▶ [Task directions]
Give back exactly the lines from the start of the listing to the line containing "Given: Select the Work log tab", inclusive, and nothing beyond them.

▶ [Input material]
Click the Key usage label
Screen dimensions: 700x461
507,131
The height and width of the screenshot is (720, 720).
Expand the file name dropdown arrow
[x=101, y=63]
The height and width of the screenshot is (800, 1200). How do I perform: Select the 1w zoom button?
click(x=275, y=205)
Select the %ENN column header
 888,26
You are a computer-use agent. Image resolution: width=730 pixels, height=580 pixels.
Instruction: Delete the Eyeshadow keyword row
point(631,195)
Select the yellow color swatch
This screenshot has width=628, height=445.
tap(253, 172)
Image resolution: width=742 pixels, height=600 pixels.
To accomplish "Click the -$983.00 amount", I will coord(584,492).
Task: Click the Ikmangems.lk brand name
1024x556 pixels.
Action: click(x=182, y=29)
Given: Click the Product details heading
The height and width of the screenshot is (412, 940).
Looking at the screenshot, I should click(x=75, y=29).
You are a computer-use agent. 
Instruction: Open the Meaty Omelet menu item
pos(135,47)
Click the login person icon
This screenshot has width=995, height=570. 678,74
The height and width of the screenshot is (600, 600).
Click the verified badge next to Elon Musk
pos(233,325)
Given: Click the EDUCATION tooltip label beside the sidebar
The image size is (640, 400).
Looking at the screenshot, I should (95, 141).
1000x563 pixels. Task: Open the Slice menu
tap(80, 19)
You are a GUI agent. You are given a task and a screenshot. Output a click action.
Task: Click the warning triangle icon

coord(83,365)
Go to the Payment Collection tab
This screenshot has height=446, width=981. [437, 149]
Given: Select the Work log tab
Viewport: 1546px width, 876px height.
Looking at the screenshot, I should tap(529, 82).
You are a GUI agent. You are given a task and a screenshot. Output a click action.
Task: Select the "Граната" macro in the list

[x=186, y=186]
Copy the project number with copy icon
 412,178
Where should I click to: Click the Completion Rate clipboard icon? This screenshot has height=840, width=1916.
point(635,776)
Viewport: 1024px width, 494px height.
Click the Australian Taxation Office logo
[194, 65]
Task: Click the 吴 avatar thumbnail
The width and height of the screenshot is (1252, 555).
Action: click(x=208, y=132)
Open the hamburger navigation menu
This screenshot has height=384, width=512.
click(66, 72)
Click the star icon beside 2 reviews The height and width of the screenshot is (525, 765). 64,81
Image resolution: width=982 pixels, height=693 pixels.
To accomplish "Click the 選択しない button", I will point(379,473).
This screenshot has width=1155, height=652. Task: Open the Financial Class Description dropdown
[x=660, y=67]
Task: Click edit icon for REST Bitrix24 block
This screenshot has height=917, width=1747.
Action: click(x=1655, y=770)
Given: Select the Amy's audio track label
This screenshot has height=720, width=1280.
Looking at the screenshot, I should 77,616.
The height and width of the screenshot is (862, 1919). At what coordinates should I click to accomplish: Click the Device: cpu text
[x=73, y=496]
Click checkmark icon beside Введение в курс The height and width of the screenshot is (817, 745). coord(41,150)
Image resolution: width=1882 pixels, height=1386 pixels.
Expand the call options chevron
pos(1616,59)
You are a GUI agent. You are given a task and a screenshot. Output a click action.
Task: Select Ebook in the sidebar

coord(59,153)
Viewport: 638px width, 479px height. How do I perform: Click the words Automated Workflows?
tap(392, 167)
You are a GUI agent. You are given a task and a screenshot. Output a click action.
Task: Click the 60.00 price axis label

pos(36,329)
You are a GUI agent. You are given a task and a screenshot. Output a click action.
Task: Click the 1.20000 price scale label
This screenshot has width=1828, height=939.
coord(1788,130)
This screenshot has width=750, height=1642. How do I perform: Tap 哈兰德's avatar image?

▶ [Exercise response]
Click the Key usage label
Screen dimensions: 700x461
507,131
The height and width of the screenshot is (720, 720).
Expand the file name dropdown arrow
[x=101, y=63]
The height and width of the screenshot is (800, 1200). How do I perform: Select the 1w zoom button?
click(x=275, y=205)
Select the %ENN column header
 888,26
You are a computer-use agent. Image resolution: width=730 pixels, height=580 pixels.
Instruction: Delete the Eyeshadow keyword row
point(631,195)
Select the yellow color swatch
This screenshot has width=628, height=445.
tap(253, 172)
Image resolution: width=742 pixels, height=600 pixels.
To accomplish "Click the -$983.00 amount", I will coord(584,492).
Task: Click the Ikmangems.lk brand name
1024x556 pixels.
Action: click(x=182, y=29)
Given: Click the Product details heading
The height and width of the screenshot is (412, 940).
Looking at the screenshot, I should click(x=75, y=29).
You are a computer-use agent. 
Instruction: Open the Meaty Omelet menu item
pos(135,47)
Click the login person icon
This screenshot has width=995, height=570. 678,74
The height and width of the screenshot is (600, 600).
Click the verified badge next to Elon Musk
pos(233,325)
Given: Click the EDUCATION tooltip label beside the sidebar
The image size is (640, 400).
Looking at the screenshot, I should (95, 141).
1000x563 pixels. Task: Open the Slice menu
tap(80, 19)
You are a GUI agent. You are given a task and a screenshot. Output a click action.
Task: Click the warning triangle icon

coord(83,365)
Go to the Payment Collection tab
This screenshot has height=446, width=981. [437, 149]
Given: Select the Work log tab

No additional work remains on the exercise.